The Sense of Smell in Anthroposophy

Updated: June 2026
Glossary Anthroposophy 4 min read
The Sense of Smell n.

The first of Steiner's twelve senses to reach past the skin, where the soul meets the chemical substance of the world directly, yet at arm's length.

In anthroposophy the sense of smell is the first of the twelve human senses to carry awareness outside the body. Touch, the life sense, movement and balance all keep us within our own skin. Smell breaks that boundary. A substance reaches the soul without being seen or grasped, announcing the chemical-material nature of the world more nakedly than any image can.

The first sense to take you outside yourself is the sense of smell. With smell you already come into contact with the external world. But you will have the feeling that smell does not take you very far outside yourself. You do not experience much about the external world through the sense of smell. Furthermore, people do not want to have anything to do with the intimate connection with the world that a developed sense of smell can give. Dogs are much more interested. People are willing to use the sense of smell to perceive the world, but they do not want the world to come very close. It is not a sense through which people want to get very involved with the outer world.

Rudolf Steiner, The Riddle of Humanity (GA 170, lecture of 12 August 1916, Dornach)
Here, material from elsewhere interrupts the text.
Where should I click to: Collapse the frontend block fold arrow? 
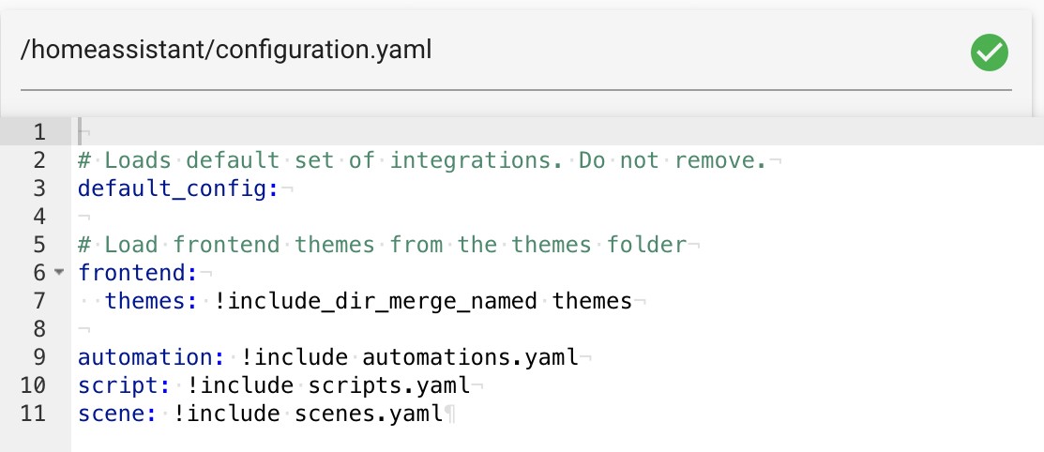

The strongest modern reading of Steiner's account comes from the phenomenology of scent, the philosophical study of how the chemical senses are actually lived rather than measured. Hans Jonas, in his 1954 essay "The Nobility of Sight," argued that vision is the sense of distance and detachment: the eye lets the world stay over there, an image at a safe remove. Smell does the opposite. A scent is already inside the nose, already mingled with the breath, before the mind can name it. There is no neutral viewing distance. This is precisely the threshold quality Steiner names when he calls smell "the first sense to take you outside yourself" while warning that people resist the intimacy it offers.

Contemporary olfactory phenomenology has pressed this further. The Romanian-Austrian philosopher Madalina Diaconu, in her study Tasting and Smelling (2005) developed at the University of Vienna, describes smell as the sense that erases the subject-object boundary modern consciousness depends on. To smell something is to take a trace of its substance into oneself. Steiner had located this in his anthropology a century earlier: smell sits among the lower, will-related senses, closer to the etheric life-processes than to cool intellectual perception. The Goethean tradition Thalira works within reads this as the soul meeting substance directly, with no buffering image. Where sight protects the watcher, scent dissolves the gap, which is exactly why, as both Steiner and Diaconu note, the waking modern self keeps it at the edge of attention.